The Government will have to publish controversial reports on its identity card scheme after the Information Tribunal backed the Information Commissioner's order to publish at the end of a protracted legal wrangle.

Anti-ID cards activist Mark Dziecielewski had requested the publication of the reports under the Freedom of Information (FOI) Act. The reports are the result of 'gateway reviews', which are undertaken at certain points in the massive ID cards project.

The reviews are said to be critical of the progress of the project at the time they were undertaken, in 2006. The reviews were undertaken by the Office of Government Commerce (OGC).

The OGC has opposed the publication of the reviews. It has appealed previous rulings by the Information Commissioner and the Information Tribunal ordering publication.

Last year the High Court found fault with the way the Information Tribunal came to its conclusion and ordered a fresh ruling on the issue.

That ruling has now been published and the Tribunal has said that the reviews must be published but with the names of all the contributors and interviewees to the report hidden.

The OGC had initially rejected the request for publication of the reviews, arguing that publication would impair the function of the reviews. If people knew they were to be published, it said, they would not be honest in their assessment of the project's progress when being interviewed for the review.

The Tribunal rejected that argument, and said that an argument could be made that publication would encourage interviewees to ensure that their evidence was "candid and complete".

"In the Tribunal’s view there can be no doubt that there is a public interest in seeing that the Gateway Review Process itself in fact works," it ruled. "Many readers of the requested information would, the Tribunal feels, be reassured by disclosure that the system does work and that the Reports do in fact represent a thorough, though robust form of review of an ongoing project. If disclosure is ordered as to the Reports in this case, it is hard to see how this particular public interest would not be furthered."

In ordering the publication of the reviews with names obscured, the Information Tribunal emphasised that it was not trying to set a precedent for all gateway reviews to be published.

"Neither the Commissioner nor the Tribunal believes that all Gateway Reviews should be disclosed. This decision applies only to the two Gateway Reviews which have been requested to be disclosed," it said.

The Tribunal said that the names of all people in the report should be obscured, but not their job functions of grades within the civil service. The publication of the reports should happen within 28 days, it said.
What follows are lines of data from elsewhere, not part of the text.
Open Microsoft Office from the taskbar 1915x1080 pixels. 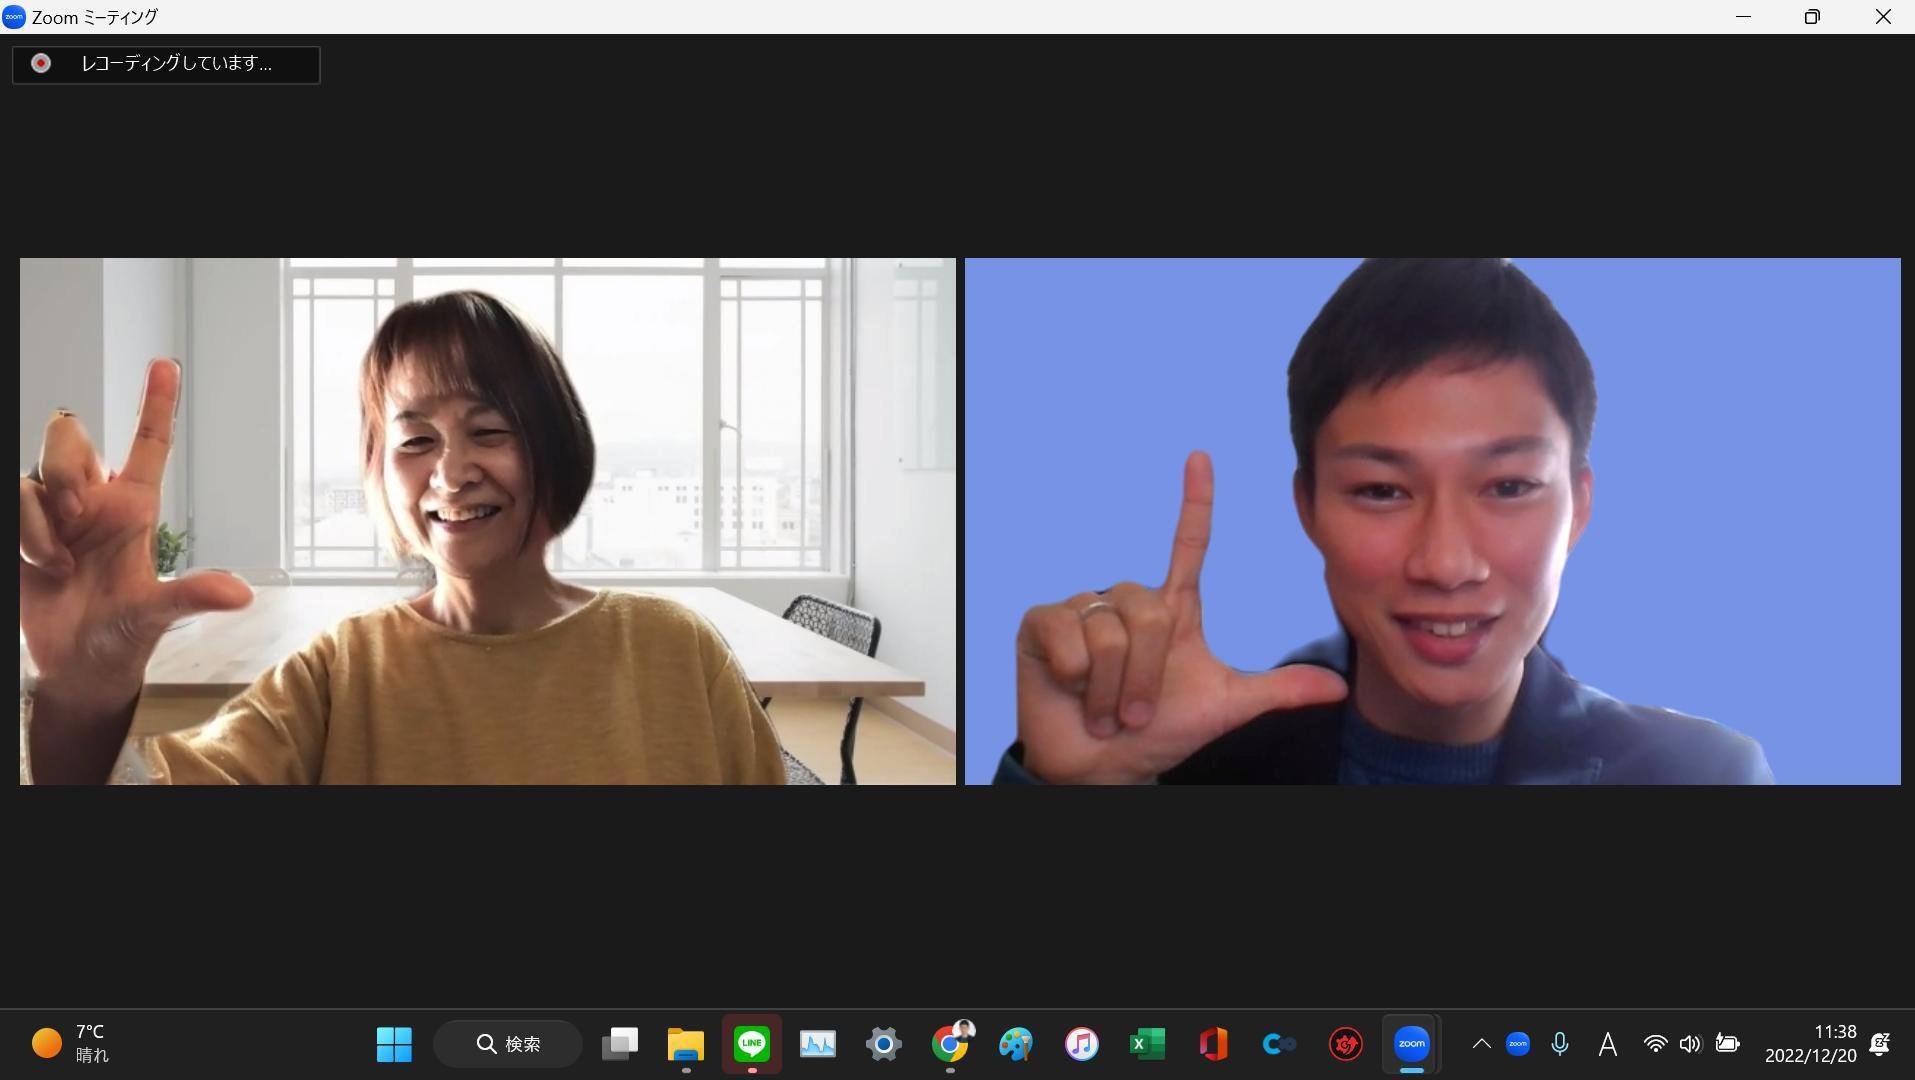[1213, 1044]
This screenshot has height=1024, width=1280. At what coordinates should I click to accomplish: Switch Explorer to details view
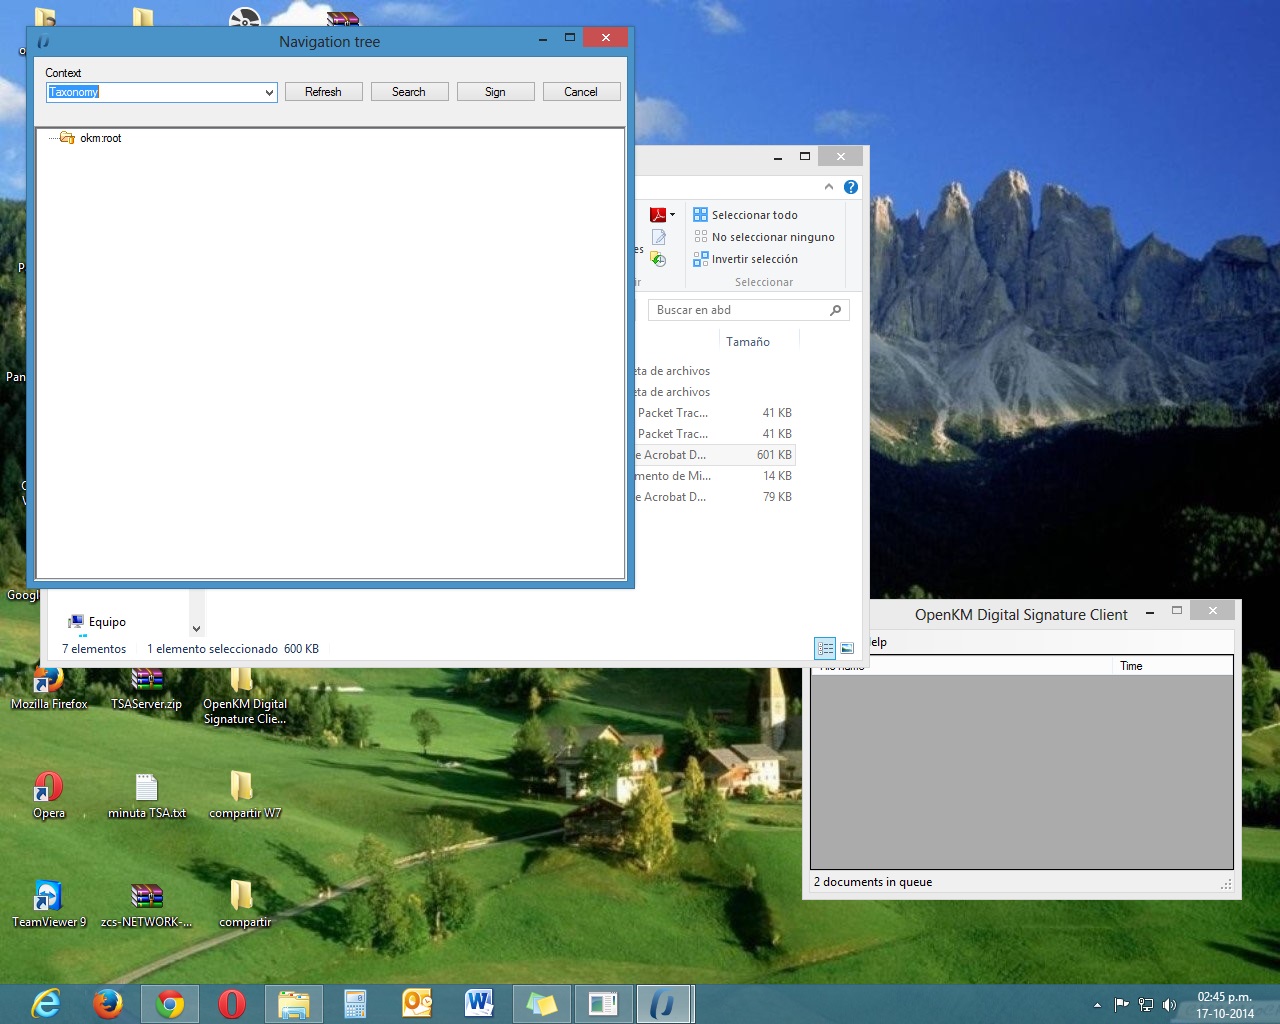click(x=825, y=648)
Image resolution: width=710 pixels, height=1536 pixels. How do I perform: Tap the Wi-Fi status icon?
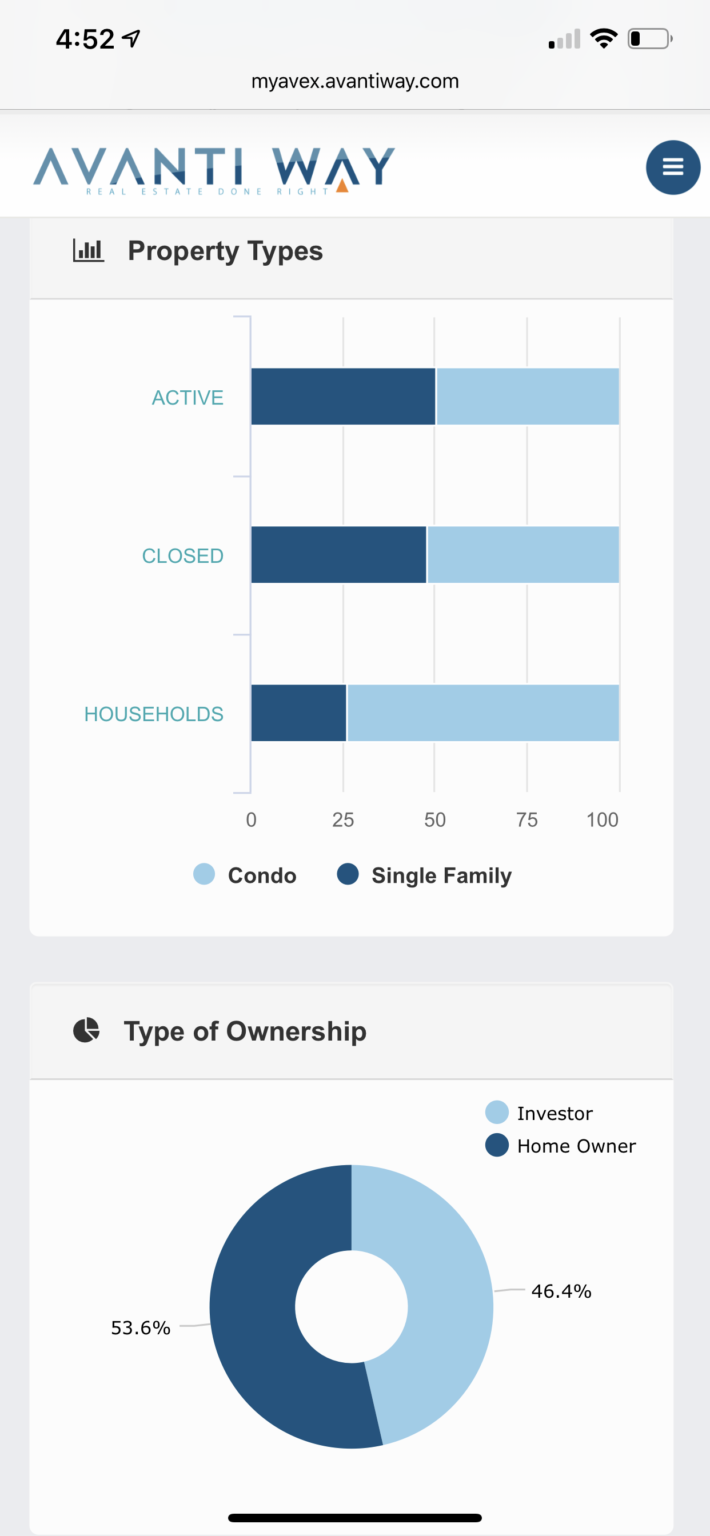(603, 39)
The OGC said that it had not yet decided how to react to the ruling.

"The Information Tribunal has concluded that neither they nor the Information Commissioner believe all Gateway Reviews should be disclosed. It has made clear that its decision refers only to this specific request and does not set any precedent," said an OGC statement. "We are currently assessing the detail of the Information Tribunal’s decision and will respond in full in due course."

The High Court had sent the case back to the Information Tribunal because of a constitutional problem. The first ruling had been partially based on a report produced by a Parliamentary Select Committee.

Evidence drawn from Select Committees is not allowed in court cases because the other party must try to argue with the evidence. If the court finds in favour of the party arguing with that evidence then it has overruled a wing of Parliament. The courts cannot pass judgment on the Parliament that the UK's people have elected.

"In raising the possibility of its reliance on the opinion of the Select Committee, the Tribunal potentially made it the subject of submission as to its correctness and of inference, which would be a breach of Parliamentary privilege," said Mr Justice Stanley Burton in the High Court ruling.